The proposal also wants to see pertinent data shared between utilities, third parties and customers: “Demand response customers shall have the right to provide demand response through a service provider of their choice and utilities shall support their choice by eliminating barriers to data access.”
The CPUC noted that state grid operator California ISO led the call for this open market framework, while some utilities balked. San Diego Gas & Electric, for example, commented that "new markets could create cross-jurisdictional issues and suggests that accurate price signals must be developed for demand response,” the proposal noted.
The CPUC agreed with CAISO, however, that “promoting market-driven demand response solutions is fundamental to growing reliable demand response.”
By December 31, 2016, utilities will need to file applications for 2018 demand response portfolios for existing programs and activities, based on commission guidance. By March 2017, the commission expects to issue its guidance for new “advanced" demand response programs. And by fall of 2017, the commission expects to issue a decision on how utilities should modify their existing programs for their 2018 portfolios.
The data for the CPUC’s rulemaking will come from its 2015 demand response study, which is being delivered in two phases. The first, delivered in April, focuses on meeting system and local peak capacity needs with existing programs. The second, due in October, will deliver newer model demand response like flexible resource adequacy, ancillary services and reverse demand response, or taking extra power when the grid has a surplus of solar power.
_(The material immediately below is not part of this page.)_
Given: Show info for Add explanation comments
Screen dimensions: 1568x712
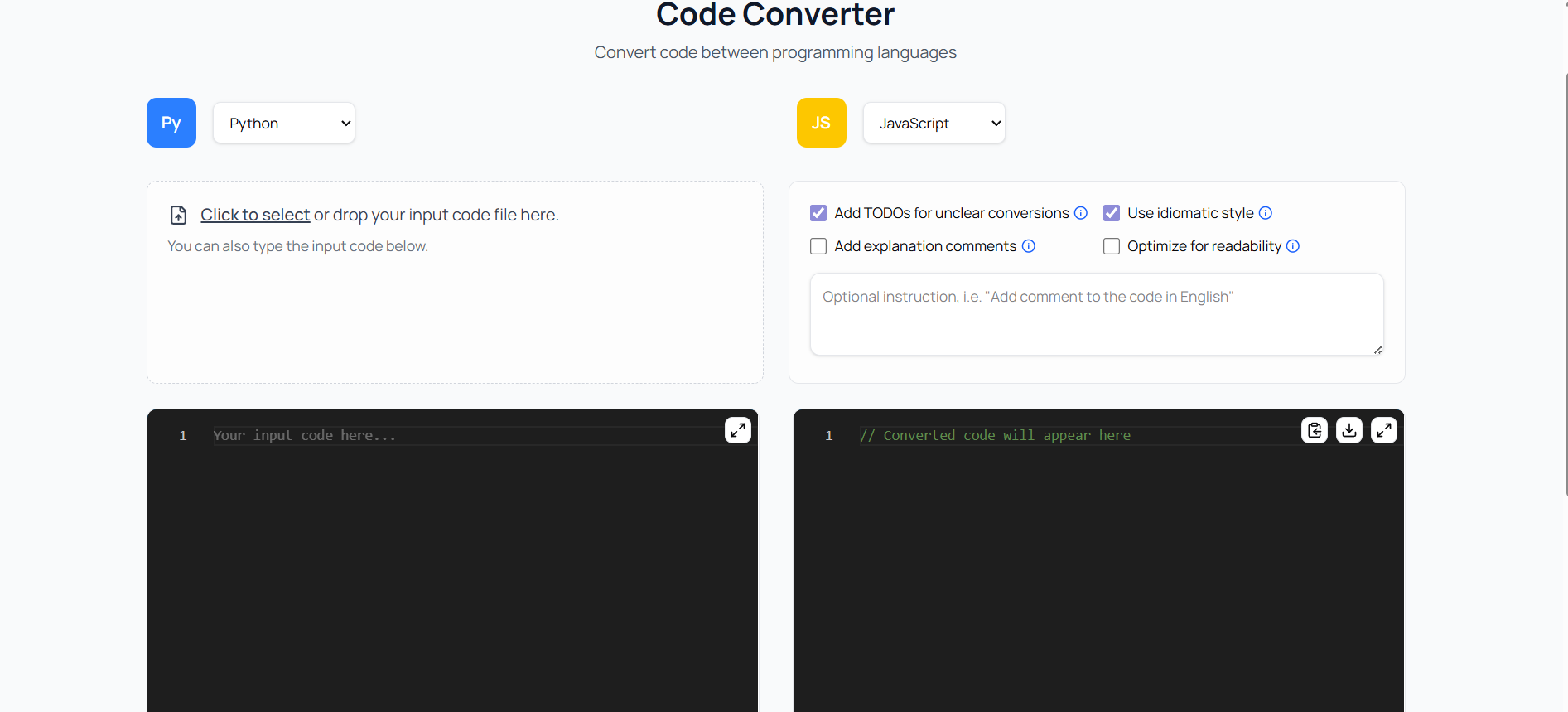Looking at the screenshot, I should point(1028,246).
It will also be informed by the ongoing DRAM pilots, which are the first time distributed energy resources have been able to bid against each other in a standard way on California’s grid. So far we’ve seen behind-the-meter battery providers like Stem and Green Charge Networks, traditional demand response providers like EnerNOC, electric vehicle aggregation from eMotorWerks, household behavioral demand response from EnergyHub, OhmConnect and Chai Energy, and commercial battery-load control projects from Advanced Microgrid Solutions, winning bids for the program.
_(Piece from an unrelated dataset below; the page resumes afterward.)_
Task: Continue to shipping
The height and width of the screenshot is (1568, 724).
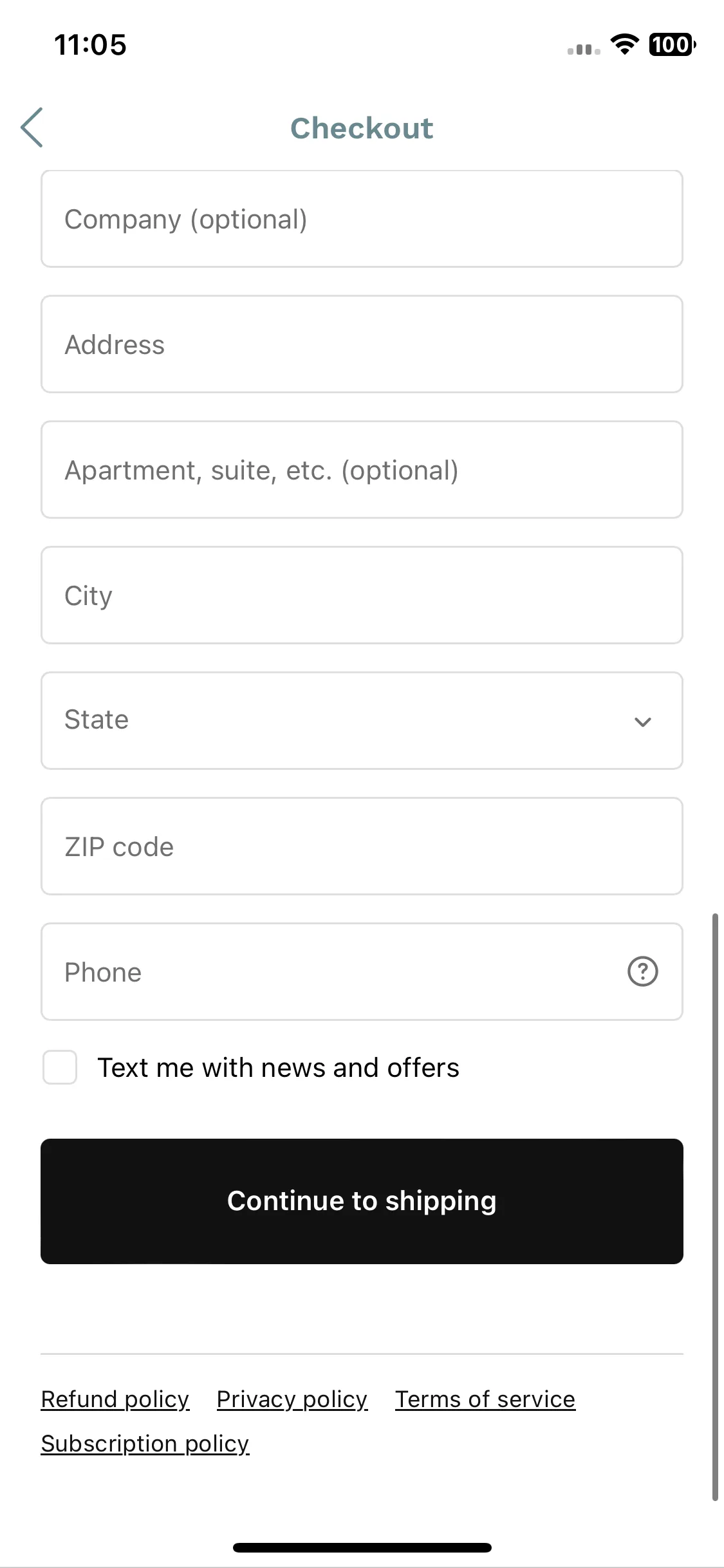Action: click(x=362, y=1201)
GTM Research’s Kolo noted that “DRAM is a unique approach already as a pilot, and if it indeed becomes the sole DR procurement mechanism, this opens up many opportunities for third-party aggregators and the marriage of various grid edge DERs at scale.”
The open question of the utilities’ future role
Kolo said that it’s not clear how much of a role utilities will retain in this transition. “Once information is gathered, which will measure the success of various DR efforts where the utility plays a key administrative role, then a proper assessment can be made,” she said.
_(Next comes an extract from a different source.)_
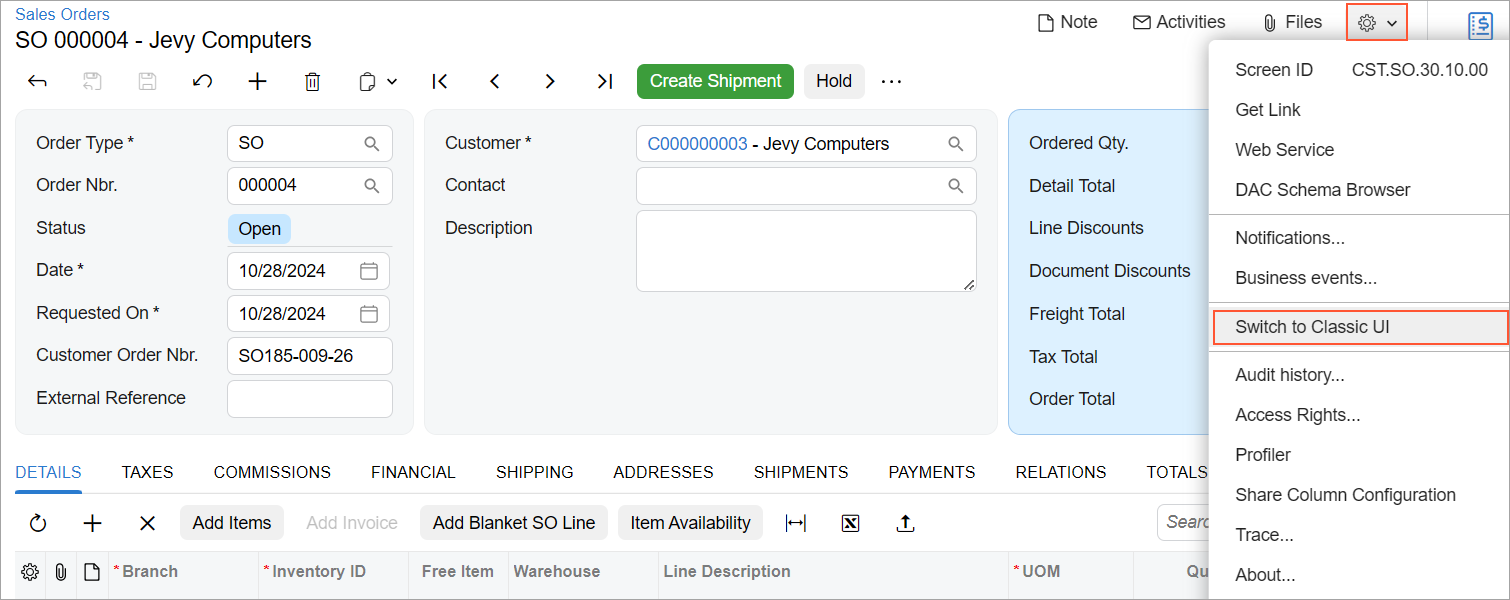
Task: Click the fit columns width icon
Action: (x=796, y=523)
Judging from commentary in the CPUC proceeding, however, “The sentiment of third parties is clear -- they want utilities to play a smaller role.”
In a section on the role of the utility, the CPUC did share some thoughts on the subject. Back when demand response programs were first established, utilities "were the natural administrators of demand response with significant experience in marketing, outreach and rate design,” it wrote. While some parties, including CAISO and some third-party vendors, suggested getting rid of this utility involvement, they agreed that getting rid of utility control is "premature."
“Because we have adopted a principle of market-driven demand response with a focus on competition, we will encourage the use of fair competition between the utilities and third-party providers in demand response and will adjust accordingly to the outcomes of the competition," wrote the CPUC.